Looking further ahead, the numbers grow even more striking. Over a decade, Venezuelans remaining in the U.S. under TPS would lower the federal deficit by an estimated $70.9 billion and add $504.4 billion to GDP. By comparison, the value of roughly 50 million barrels of Venezuelan oil—often cited as a potential windfall—comes to about $2.8 billion. Even that figure is uncertain, as it remains unclear how much revenue would actually flow to U.S. taxpayers or meaningfully contribute to economic growth.
What Ending TPS Would Cost the U.S.
Temporary Protected Status allows eligible immigrants to live and work legally in the United States without fear of deportation. In 2025, the Department of Homeland Security, under Secretary Kristi Noem, ended TPS for about 616,000 Venezuelans, citing claims of improved conditions in Venezuela following the removal of Nicolás Maduro.
However, reports from international media suggest that political instability persists, with individuals who supported Maduro’s removal facing targeting and no clear plans for new elections. Against this backdrop, ending TPS would mean the U.S. economy losing hundreds of thousands of active workers.
NFAP’s analysis assumes that around 400,000 Venezuelans under TPS participate in the U.S. labor force. Their removal would not only shrink the workforce but also reduce tax revenues and disrupt businesses that rely on their labor.

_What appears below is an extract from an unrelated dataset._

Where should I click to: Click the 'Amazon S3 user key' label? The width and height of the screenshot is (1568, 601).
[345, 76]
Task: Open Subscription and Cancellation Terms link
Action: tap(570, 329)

“Economies don’t function in isolation,” explained labor economist Mark Regets, a senior fellow at NFAP. “Workers generate value far beyond their paychecks. They support businesses, pay taxes, and increase productivity through diverse skills. That interconnected impact is what drives real economic growth.”
Skepticism Around Venezuela’s Oil Windfall
Many economists remain unconvinced that monetizing Venezuela’s oil would benefit the United States. Catherine Rampell, economics editor at The Bulwark, has argued that the plan is unlikely to deliver meaningful gains for American taxpayers or companies. The U.S. is already producing oil at record levels, global markets are well supplied, and Venezuela’s oil is costly and difficult to extract. Add political instability and a history of expropriation, and the investment risks grow even higher.
An editorial in The Wall Street Journal echoed these concerns, warning that the administration’s rhetoric reinforces the perception that its Venezuela policy is driven primarily by oil interests. The piece also questioned whether oil revenues could be handled without proper congressional oversight.
Greg Ip, chief economics commentator at The Wall Street Journal, sees the fixation on oil as outdated. He argues that technology, services, and human capital have long surpassed natural resources as the engines of American prosperity. Examples like Alaska’s population decline and Greenland’s reliance on subsidies highlight the limits of resource-based wealth.
People Over Petroleum
While Venezuela’s oil may dominate headlines, economists emphasize that its people represent a far more durable asset. “The idea that people are more valuable than oil isn’t just a moral argument,” said Mark Regets. “It’s a hard economic fact.”
The evidence increasingly supports this view. By any serious measure of growth, fiscal health, or productivity, Why Venezuelan Immigrants Matter More to the U.S. Than Venezuela’s Oil is not just a provocative headline—it is an economic reality.